Beverly Tupper sat in her car, face mask at the ready on June 1, waiting for one of the librarians of the Brookfield Branch Library of the Warren-Trumbull County Public Library to unlock the doors to the public for the first time since March 17, when the library closed because of the COVID-19 pandemic.
“I really miss the library,” the Brookfield woman said. “I do, probably, two books a week. I have been really lost.”
Without access to books, Tupper has watched a lot more TV, and she’s had enough of that.
“I hope they have a (David) Baldacci or (James) Patterson,” she said. “I love mysteries.”
Although not all library services are available – most computers and the copy machine will stay off, and newspapers and magazines cannot be read – this slow reopening gives Tupper a small return to normalcy.
“I have always read,” she said, noting she used to ride her bicycle to the bookmobile when she lived in Hartford.
Over the past month, retail stores that have been closed have reopened, barbers and hair stylists are plying their trades, and restaurants can again serve in their dining rooms.
Still, not everything is back to normal. Some restaurants are staying take-out only, and the Brookfield trustees on June 1 decided to keep the township social hall closed.
The state has imposed restrictions on how banquet hall operations must be conducted, and Trustee Dan Suttles said he is not sure how they can make sure the guidelines are being followed without hiring someone to monitor events.
“I just think it’s a high risk for us, as owners of the banquet hall,” said Trustee Gary Lees.
The trustees streamed the meeting June 1 via Facebook Live, and the discussion can be viewed on the township’s Facebook page.
The township park has reopened, although the Jenny’s Junction playground is not. The trustees said they plan to install a sanitation station in the park, and signs have been erected outlining state regulations.

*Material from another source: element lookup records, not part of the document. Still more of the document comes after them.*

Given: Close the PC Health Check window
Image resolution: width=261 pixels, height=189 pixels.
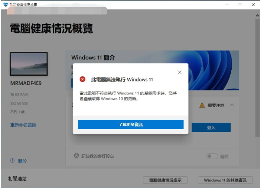Looking at the screenshot, I should 253,5.
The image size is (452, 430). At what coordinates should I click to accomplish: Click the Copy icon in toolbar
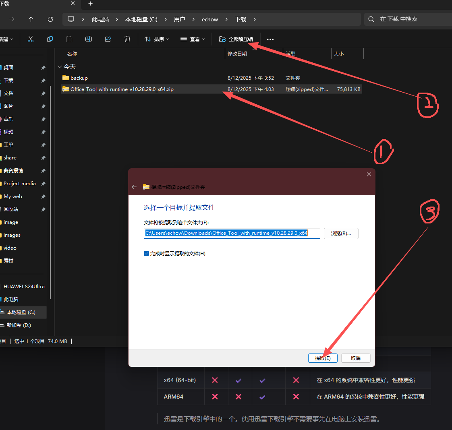(x=50, y=39)
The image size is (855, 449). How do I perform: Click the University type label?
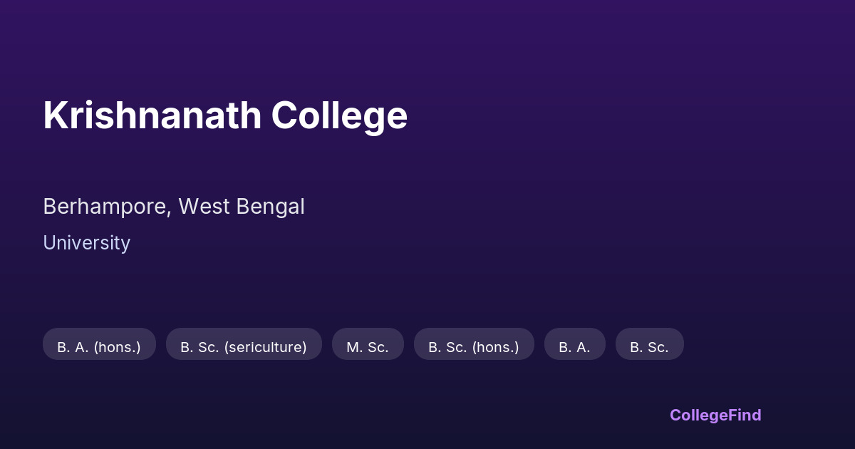(86, 243)
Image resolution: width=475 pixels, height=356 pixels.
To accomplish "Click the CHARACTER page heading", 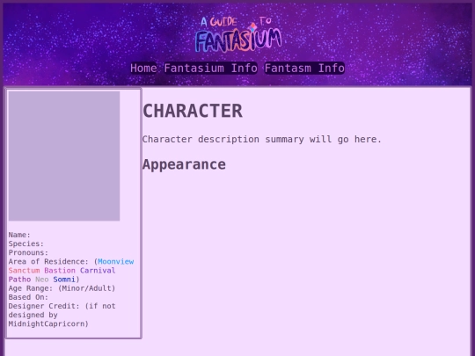I will point(193,111).
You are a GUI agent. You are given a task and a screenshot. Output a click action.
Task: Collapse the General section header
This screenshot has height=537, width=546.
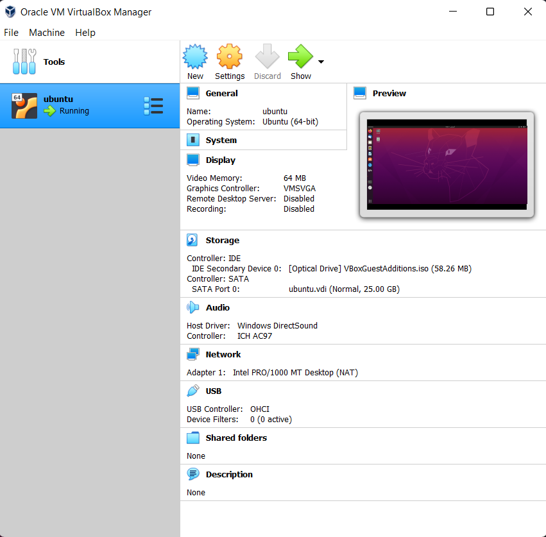coord(221,93)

“There are rules to abide by, and I hope people abide by them,” said Trustee Ron Haun.
Brookfield Youth Baseball and Softball League teams have started practicing at the park for a later-than-usual season, but there are only five of them.
“We ended up losing 11 teams this year,” said league President Ken Forsythe.
Many parents remain concerned about letting their ball players play in the close contact that baseball requires, while others did not like government regulations, such as the requirements that players wear masks in the dugout, Forsythe said.
The league had already held registration prior to the pandemic shutdowns, and issued full refunds for players who ended up not playing.